:: EXCERPTED PASSAGE ::
▽
Wednesday, May 21, 2008

The Search for a True African Renaissance

I want to thank IntLawGrrls for inviting me to contribute a guest post to this extraordinary forum.
In a few months, I will participate in a conference on African Customary law hosted by Fordham's Leitner Center for International Law and Justice. My paper will address Africa’s all-too familiar problems in a new way. The Black Continent’s current woes resemble Europe’s experience during the Middle Ages: civil wars, famine, diseases, epidemics, raging fundamentalism, and rampant illiteracy. But these are merely causes and effects. One cannot continue doing the same thing over and over and expect different results. Outside intervention in the form of evaluations, analyses, solutions, aid, and loans have been tried, all to no avail. Maybe it is time for Africa to try something “new.” Maybe it is time to look to ancient African laws and institutions for a solution. (photo credit)
Political leaders who speak of an “African Renaissance” overlook the true meaning of the word. The term “renaissance” was used by historians to describe the period marking the emergence of Europe out of the Dark Ages into a new era of great discoveries and of economic, intellectual and technical development. That feat was achieved thanks to the move back to Ancient Greek and Roman philosophy and art created by the great artists and thinkers of the early 15th to the late 16th centuries. These men and women leaped more than a thousand years back in time in order to learn from the great scientists, artists, lawmakers, and geniuses of the Greek and Latin civilizations. From that experience, Europe created a better future for itself. And it is not the only continent to have benefited from taking a look back at how things were done “way back when”. In Asia, a true cultural renaissance paved the way for that continent’s spectacular economic development.
△
:: PROBLEM SET ::
• 1. Please copy the part of the African renaissance post that begins with the words containing "In a few months, I" and ends with "solution. (photo credit)", replacing "Middle Ages" with "medieval period".
• 2. In the African renaissance post, which center is hosting the conference on African customary law?
The lines that come next can be set aside, since nothing here depends on them.

:: Items drawn from a data source ::
▽
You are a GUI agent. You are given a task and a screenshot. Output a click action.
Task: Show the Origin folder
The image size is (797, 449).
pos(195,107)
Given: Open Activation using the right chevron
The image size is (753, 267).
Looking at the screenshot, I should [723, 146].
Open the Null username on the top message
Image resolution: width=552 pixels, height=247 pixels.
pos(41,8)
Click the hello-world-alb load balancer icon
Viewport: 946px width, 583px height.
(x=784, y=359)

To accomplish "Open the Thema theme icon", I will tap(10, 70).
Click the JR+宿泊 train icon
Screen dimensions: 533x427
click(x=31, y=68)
△
▽
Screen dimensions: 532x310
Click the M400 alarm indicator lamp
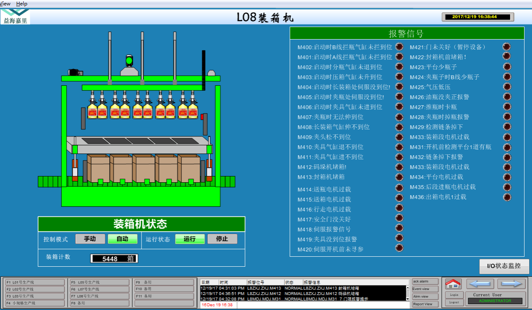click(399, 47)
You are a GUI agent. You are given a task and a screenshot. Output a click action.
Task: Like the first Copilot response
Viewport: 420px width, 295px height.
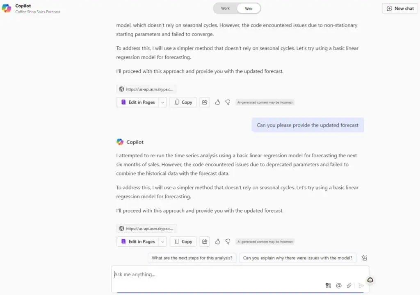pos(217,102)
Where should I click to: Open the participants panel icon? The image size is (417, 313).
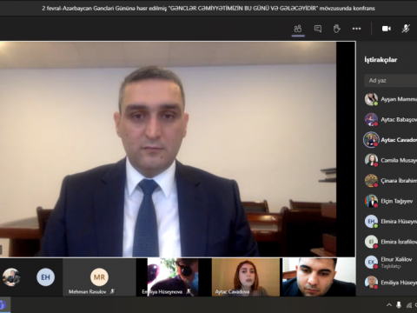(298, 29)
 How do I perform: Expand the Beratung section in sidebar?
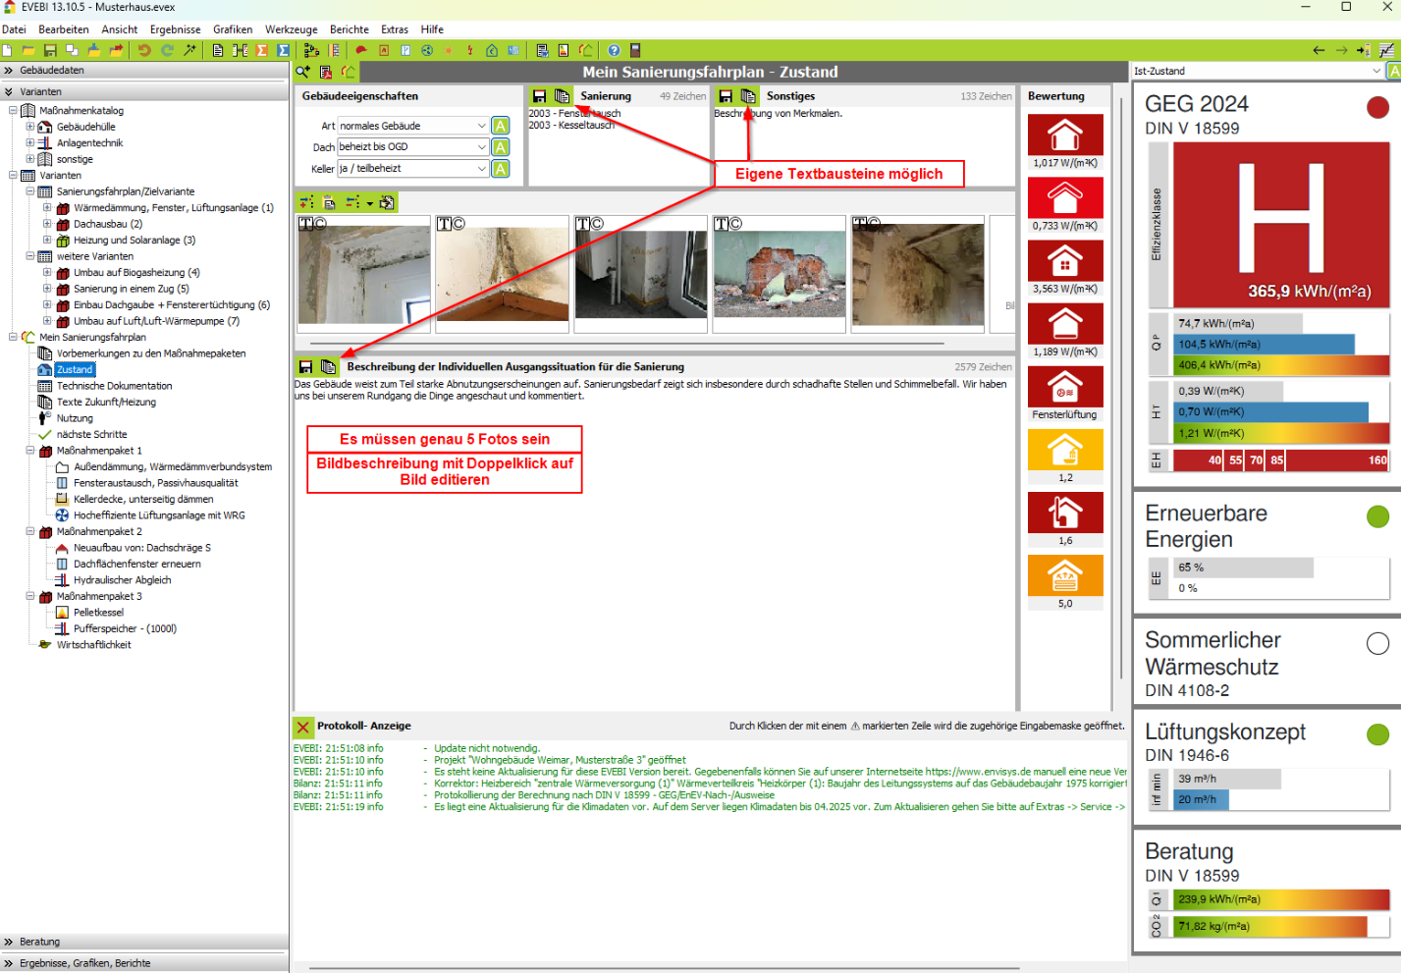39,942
△
:: RESPONSES TO THE TASKS ::
• 1.
In a few months, I will participate in a conference on African Customary law hosted by Fordham's Leitner Center for International Law and Justice. My paper will address Africa’s all-too familiar problems in a new way. The Black Continent’s current woes resemble Europe’s experience during the medieval period: civil wars, famine, diseases, epidemics, raging fundamentalism, and rampant illiteracy. But these are merely causes and effects. One cannot continue doing the same thing over and over and expect different results. Outside intervention in the form of evaluations, analyses, solutions, aid, and loans have been tried, all to no avail. Maybe it is time for Africa to try something “new.” Maybe it is time to look to ancient African laws and institutions for a solution. (photo credit)

• 2. Fordham's Leitner Center for International Law and Justice.